▶ _DIRECTIONS FOR THIS TASK_
Only the lines from the "You are a computer-use agent." line through the last line of the material below belong in the answer, reproduced exactly and with no pictures.

····················

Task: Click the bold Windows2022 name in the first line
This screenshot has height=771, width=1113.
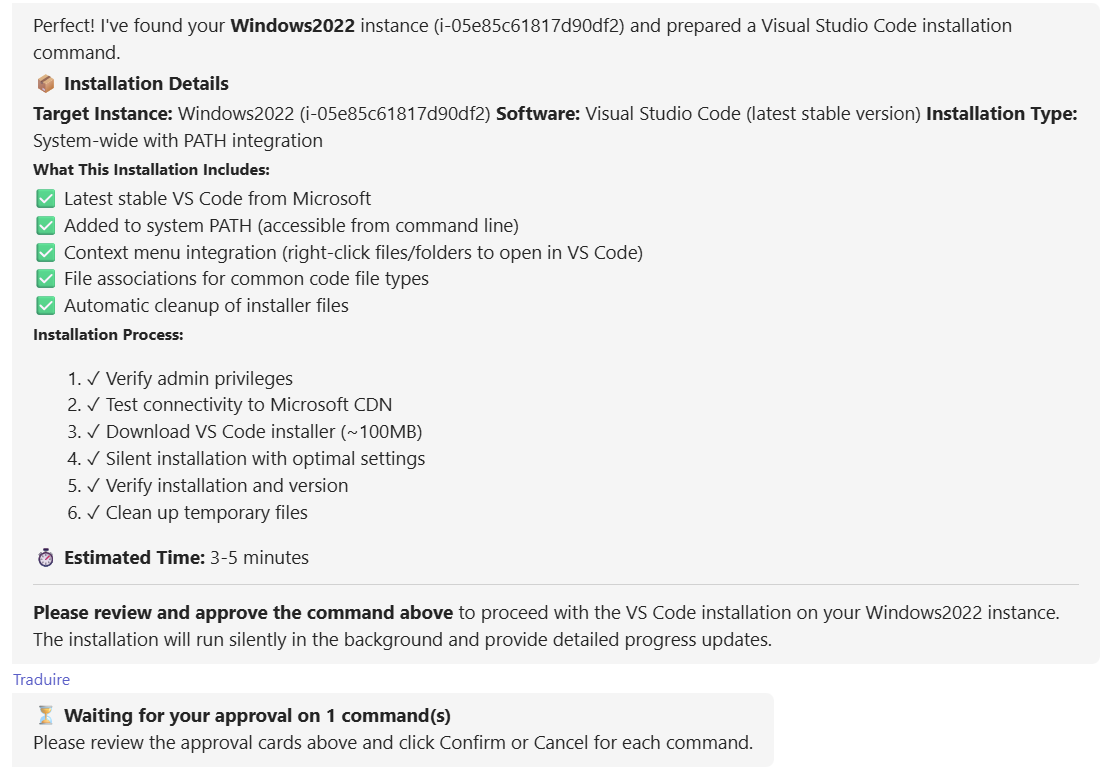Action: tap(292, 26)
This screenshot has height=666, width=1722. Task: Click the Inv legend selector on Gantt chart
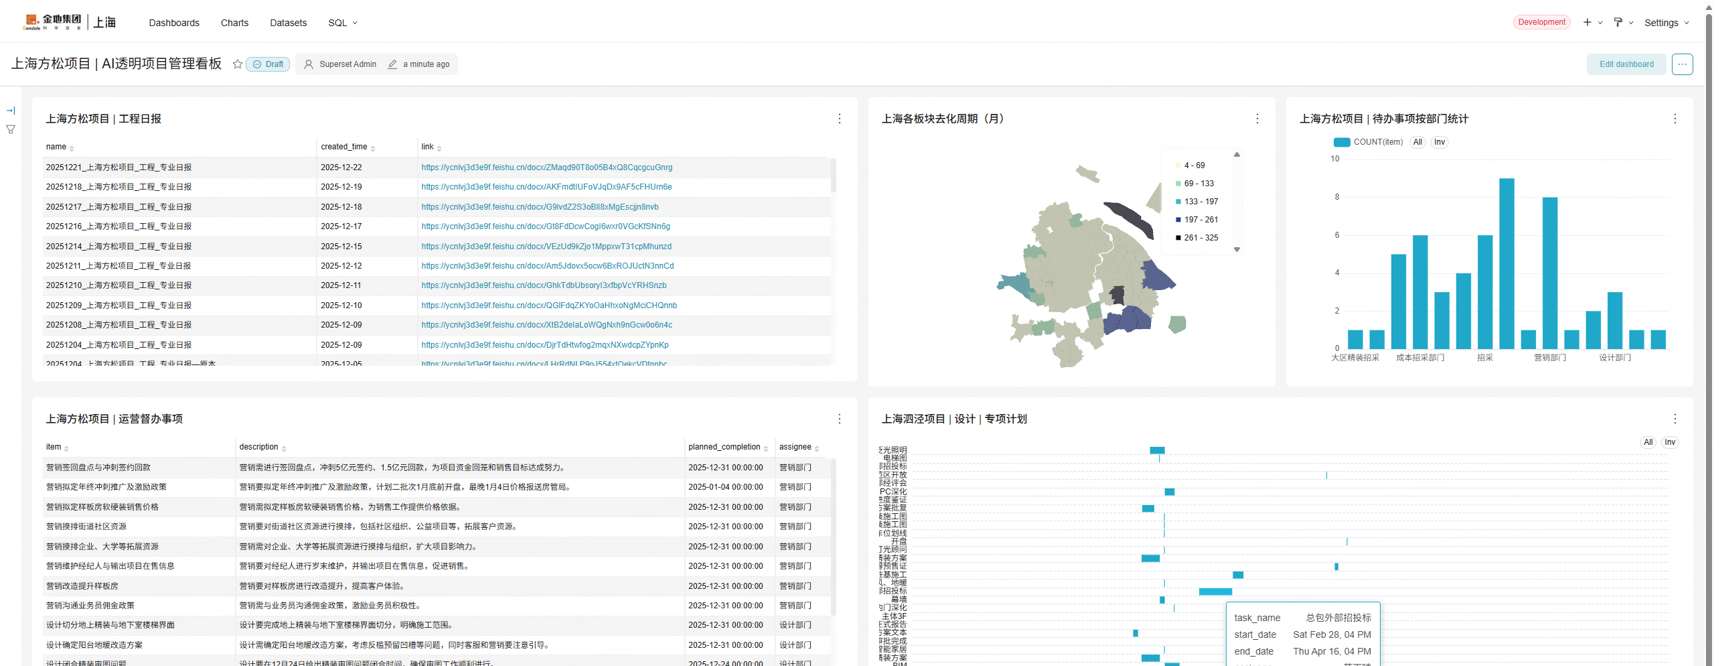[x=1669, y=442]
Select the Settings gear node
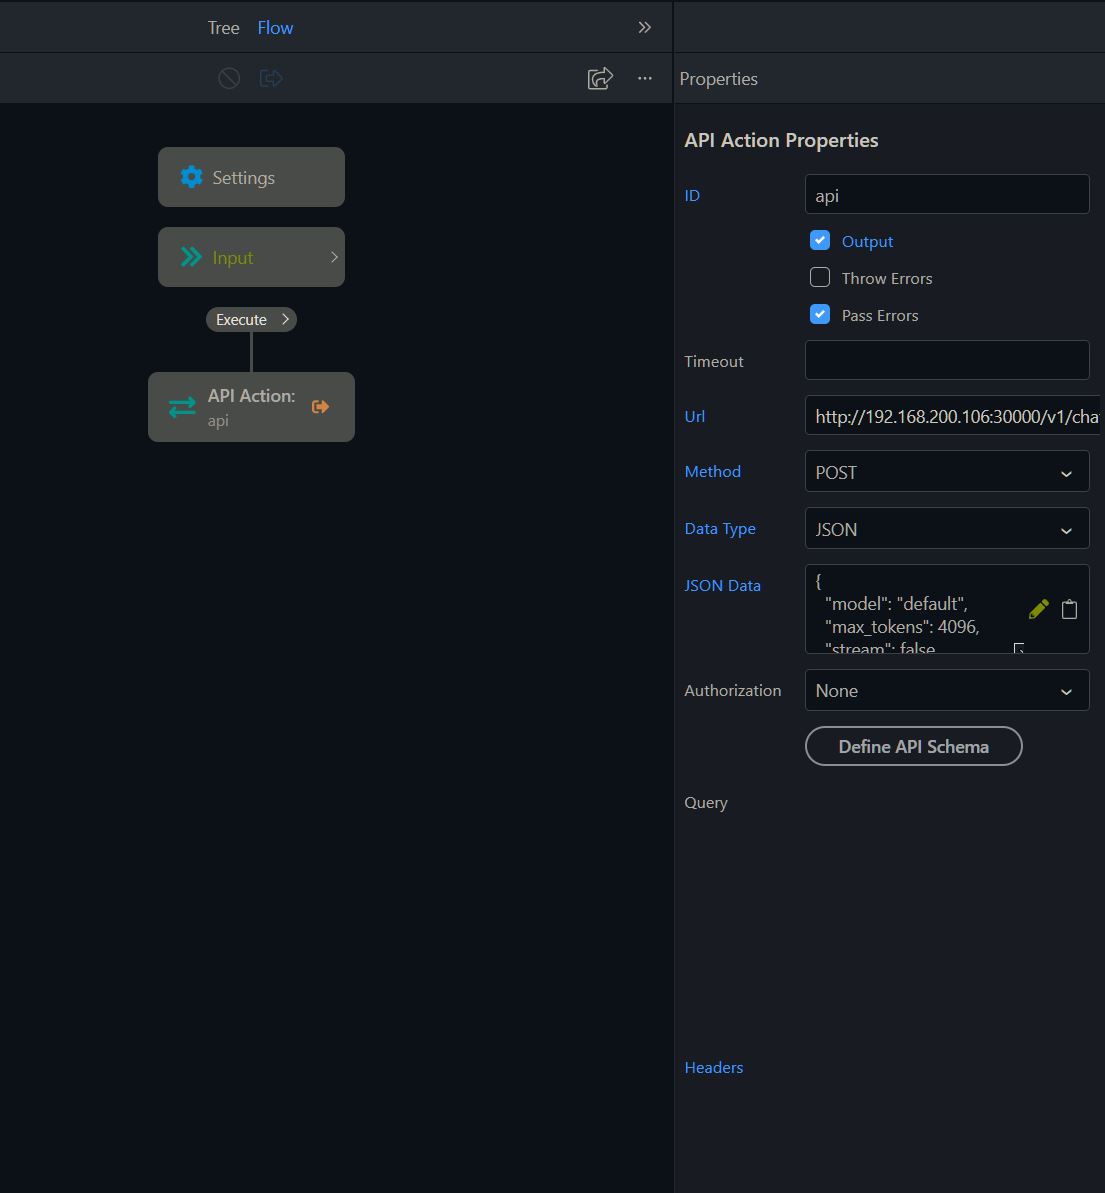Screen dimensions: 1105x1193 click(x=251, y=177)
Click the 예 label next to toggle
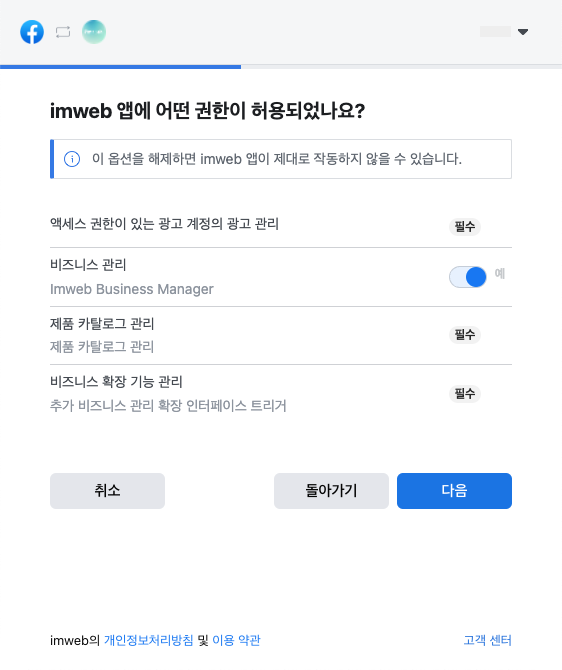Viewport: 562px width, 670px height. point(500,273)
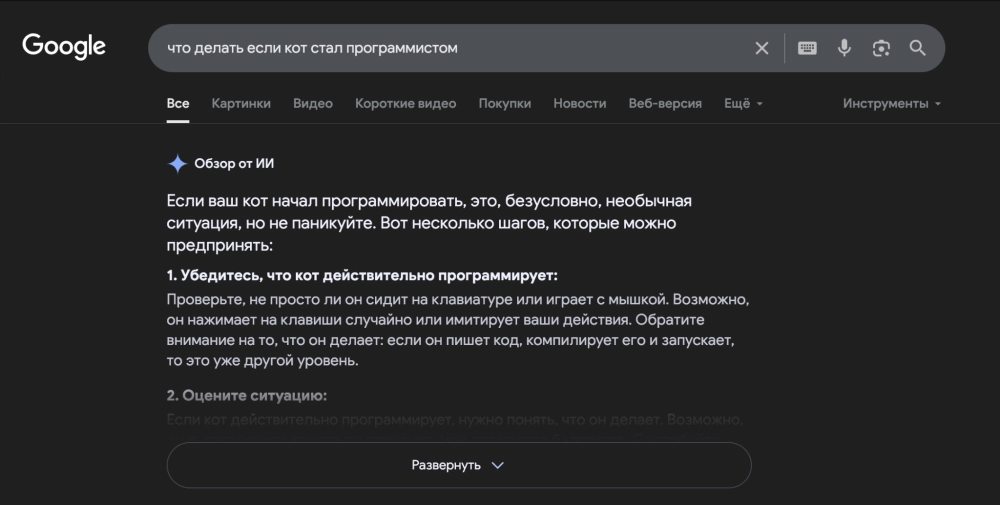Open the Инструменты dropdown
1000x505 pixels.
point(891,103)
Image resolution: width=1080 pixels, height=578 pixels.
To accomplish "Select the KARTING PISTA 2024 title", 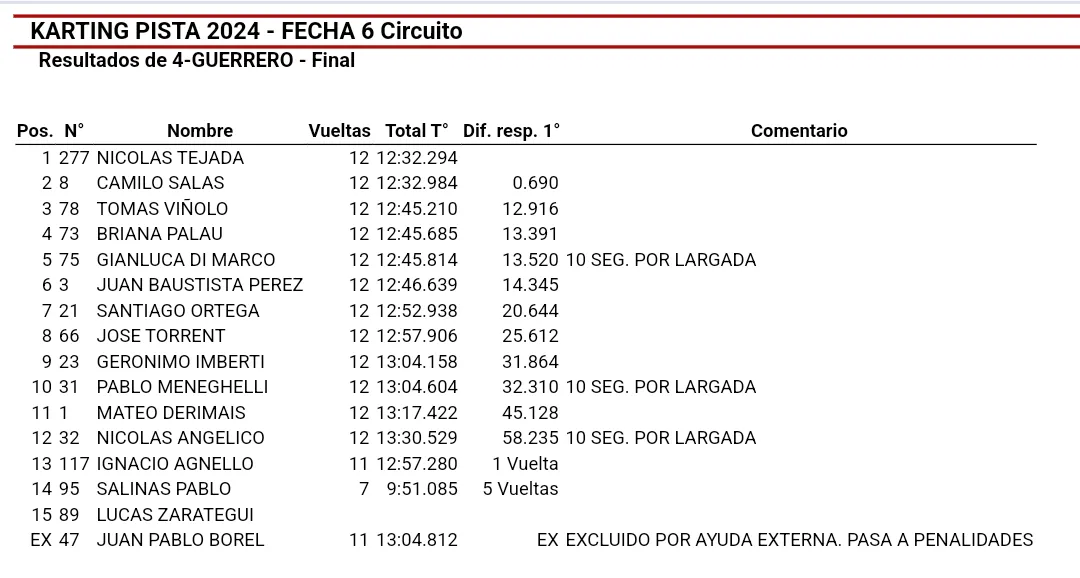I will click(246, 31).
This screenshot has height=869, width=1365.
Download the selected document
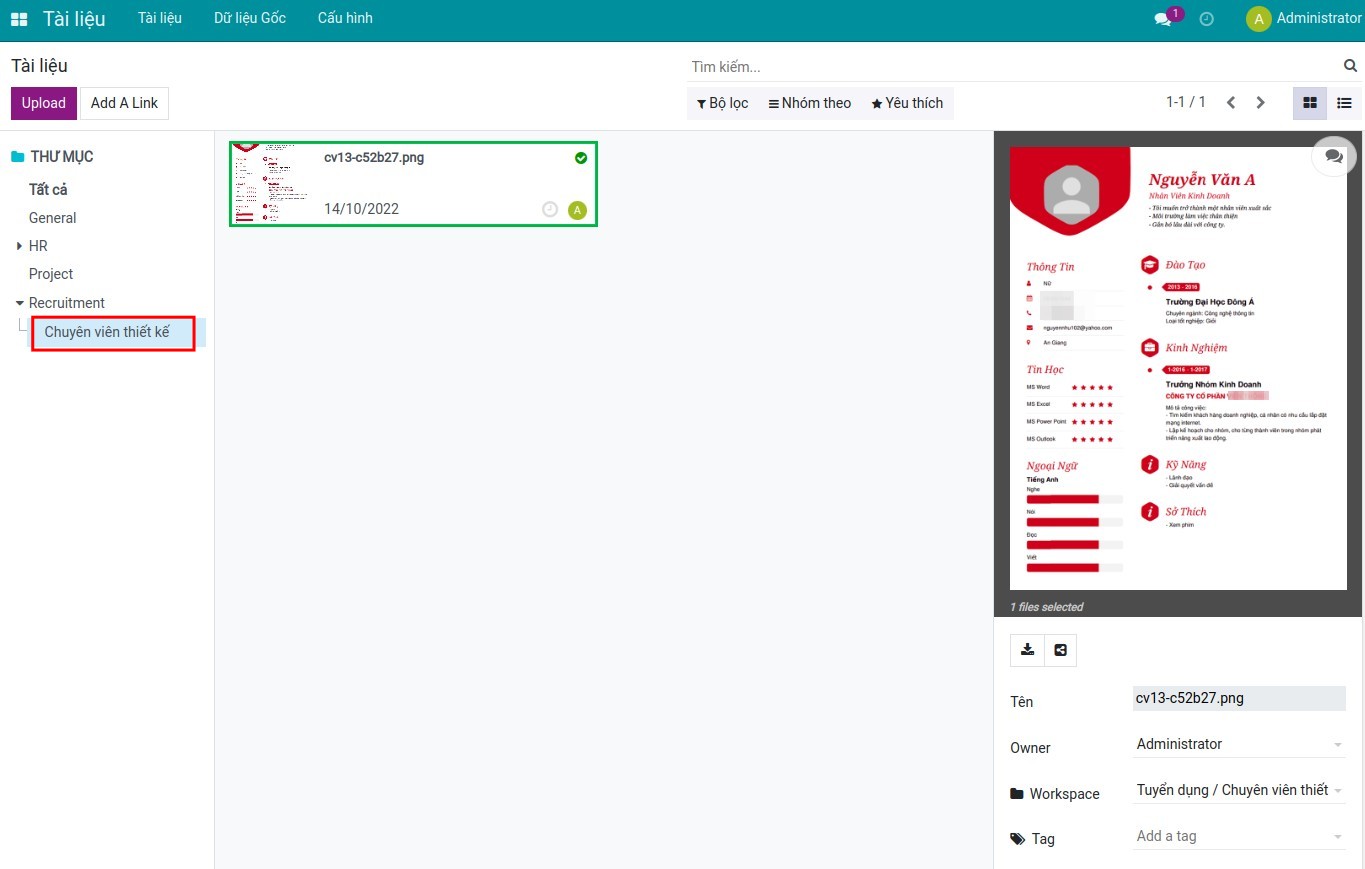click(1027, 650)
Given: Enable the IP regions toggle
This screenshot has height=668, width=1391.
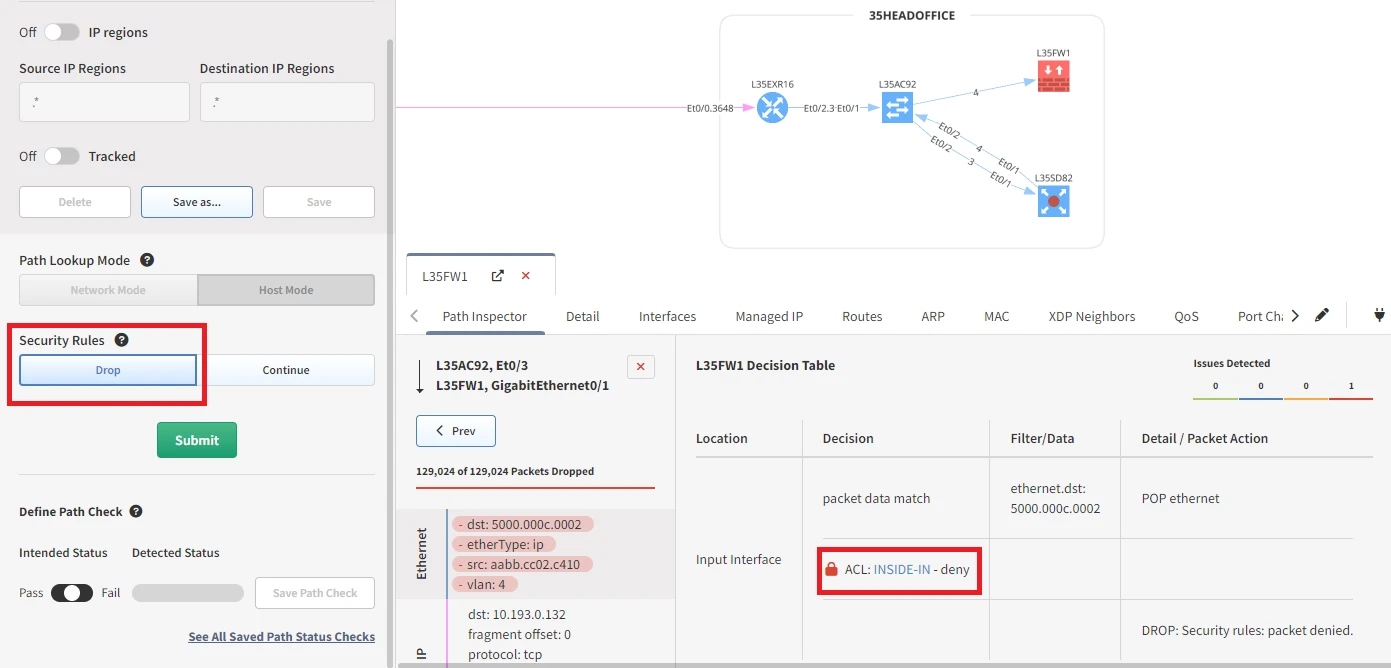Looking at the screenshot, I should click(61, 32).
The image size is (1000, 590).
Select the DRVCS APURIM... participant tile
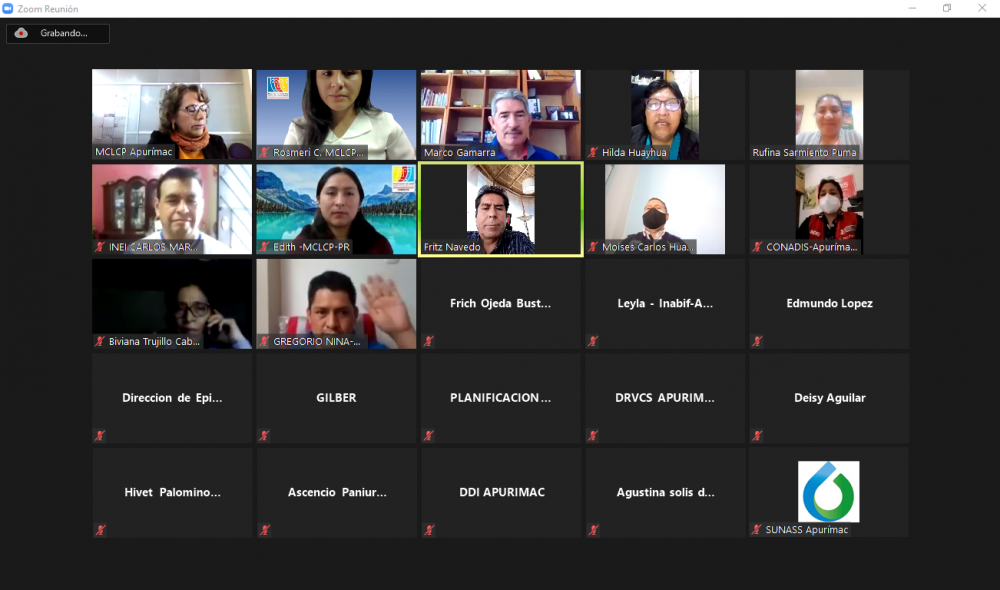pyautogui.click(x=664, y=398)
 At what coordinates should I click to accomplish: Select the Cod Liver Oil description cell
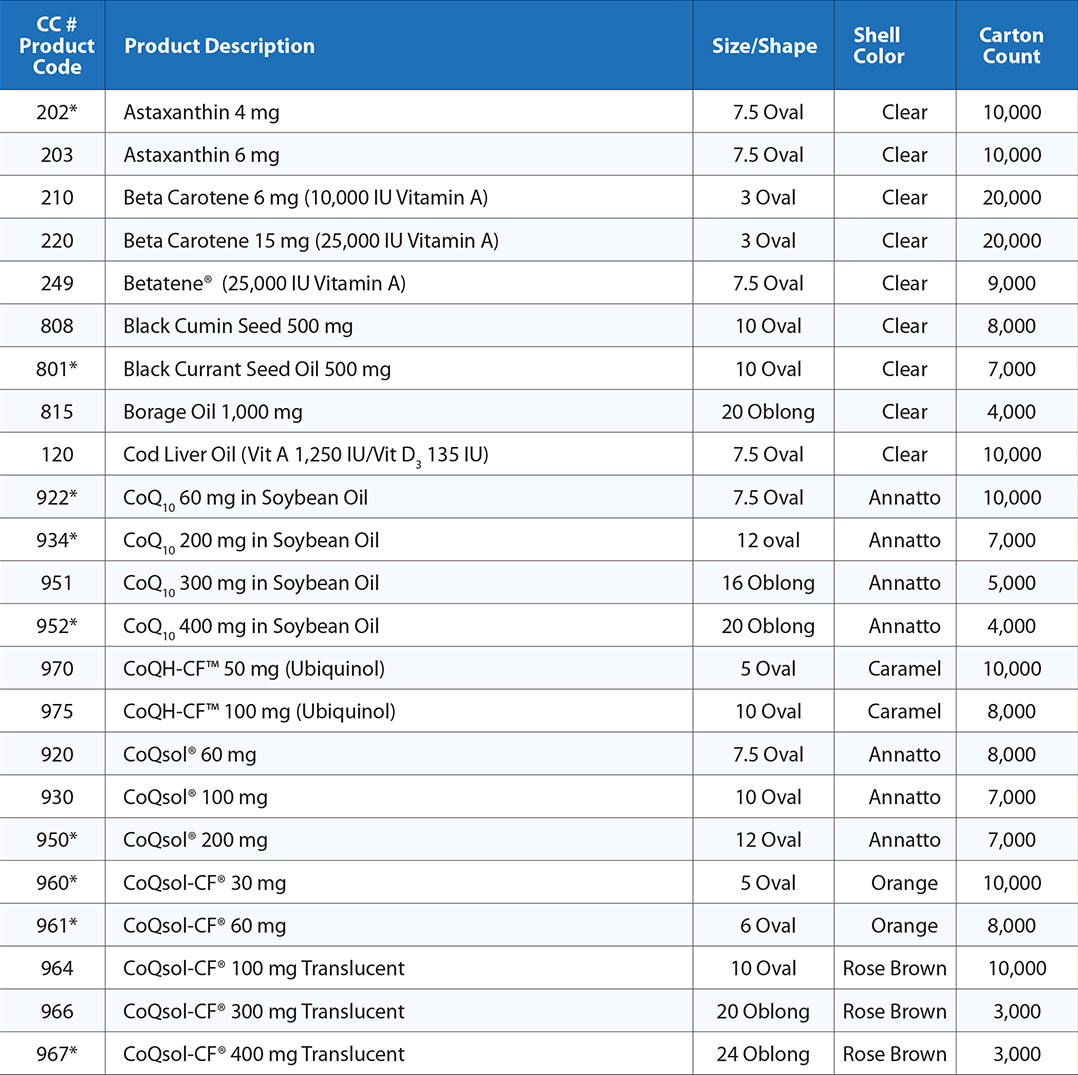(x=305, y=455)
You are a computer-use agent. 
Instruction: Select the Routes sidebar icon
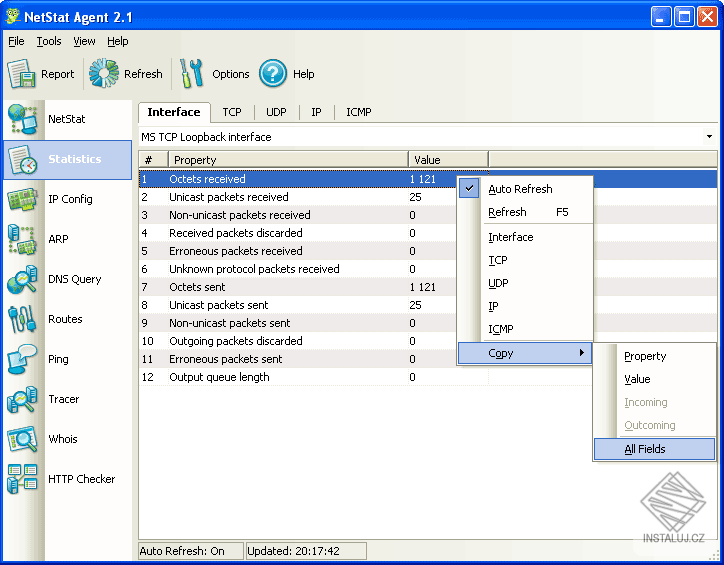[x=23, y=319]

····················

▶ _WORKED SOLUTION_
You are a computer-use agent. 
Instruction: Select the Routes sidebar icon
[x=23, y=319]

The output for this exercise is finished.